WHAT YOU ARE ASKED TO DO: Nothing but the lines from the one containing "Uncheck the Дмитрий Дергунов row checkbox" to the final line of the entries should appear, copied exactly and without pictures.

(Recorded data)
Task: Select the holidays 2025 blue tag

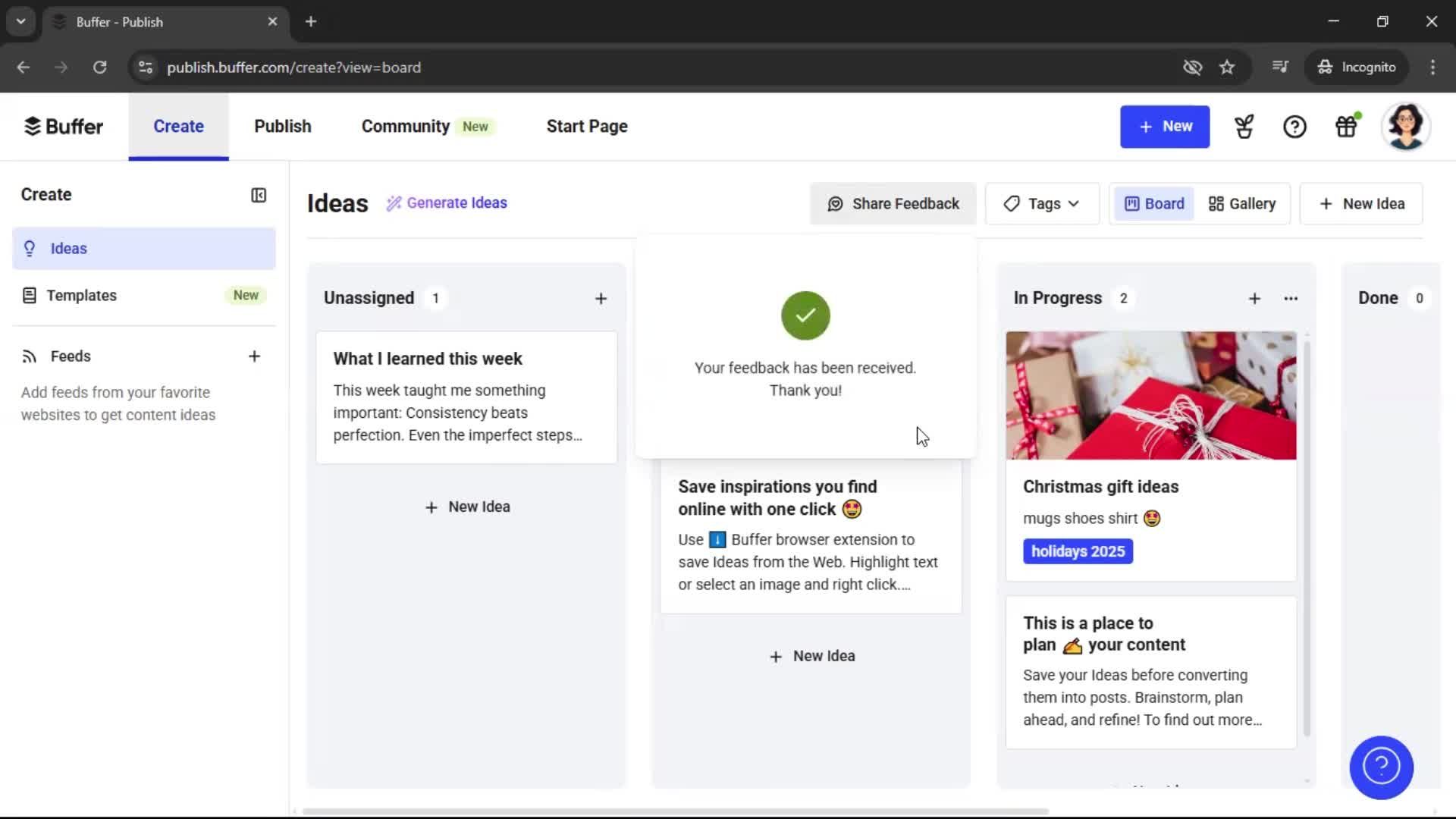Action: [x=1077, y=551]
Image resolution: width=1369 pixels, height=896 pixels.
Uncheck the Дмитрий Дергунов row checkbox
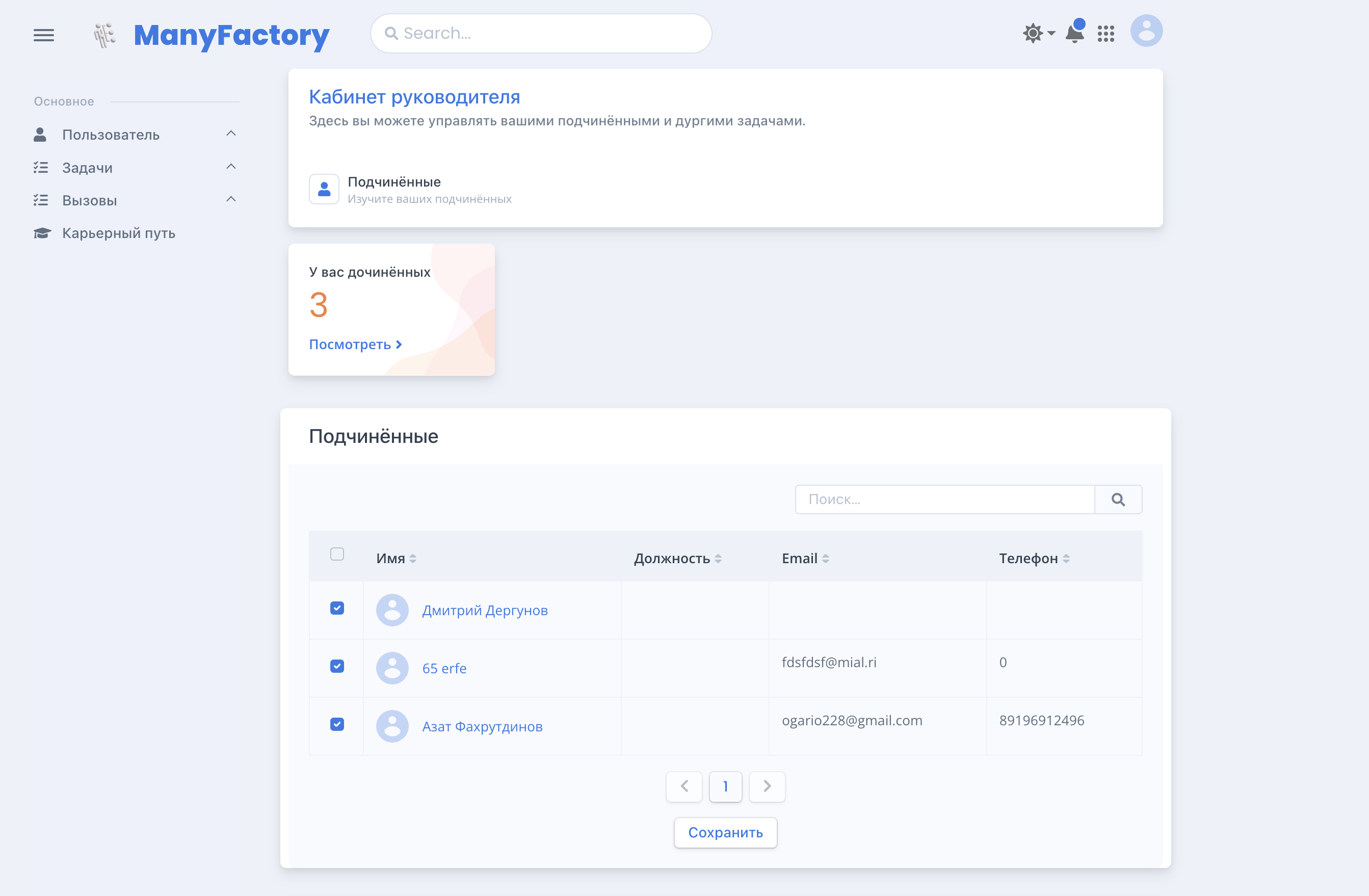(x=337, y=608)
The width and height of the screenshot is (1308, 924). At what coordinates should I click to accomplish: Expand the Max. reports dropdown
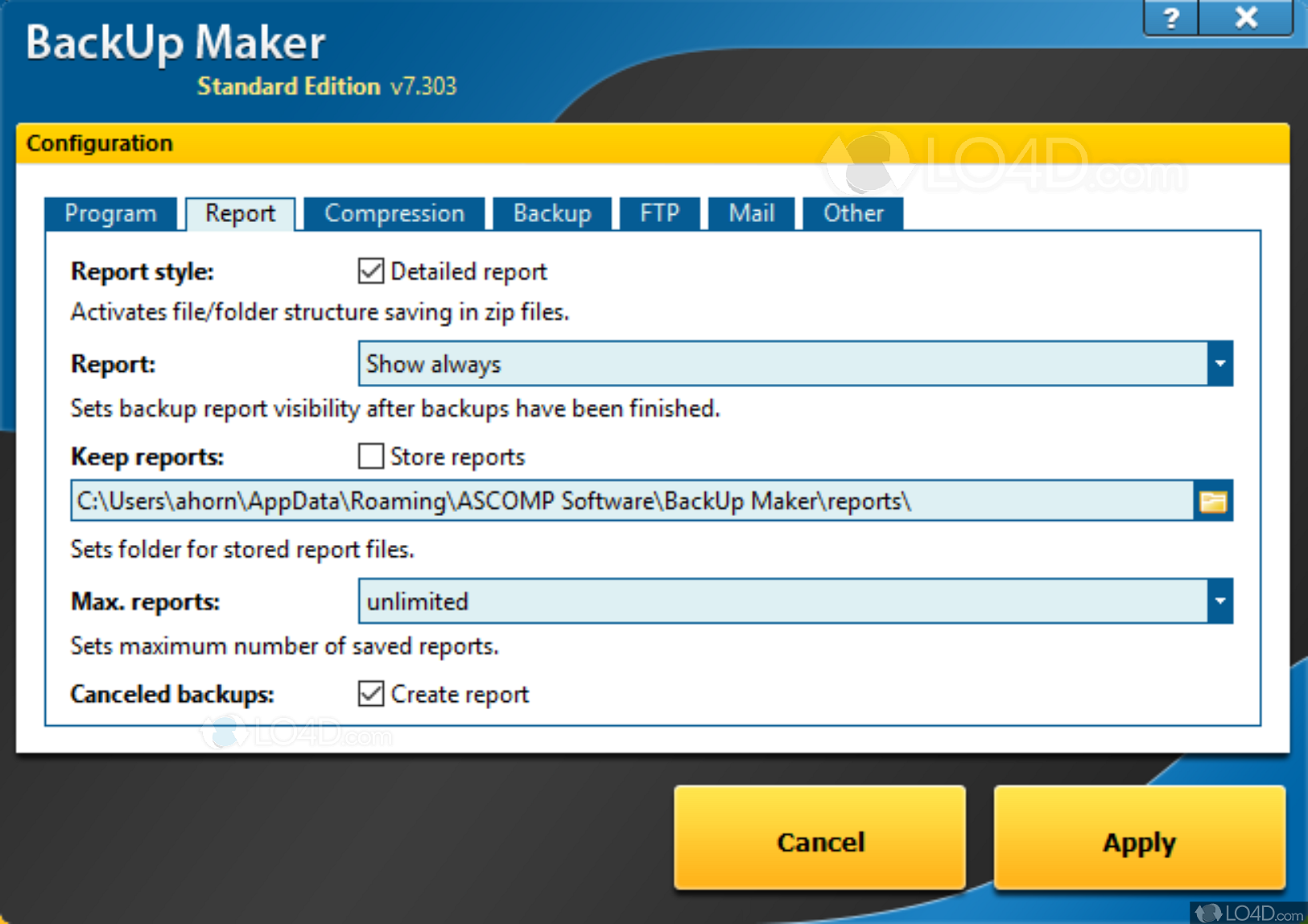[1219, 601]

SOLUTION FOR THIS TASK:
Uncheck the Дмитрий Дергунов row checkbox
(x=337, y=608)
The width and height of the screenshot is (1308, 924). At what coordinates should I click to accomplish: Expand the Max. reports dropdown
[1219, 601]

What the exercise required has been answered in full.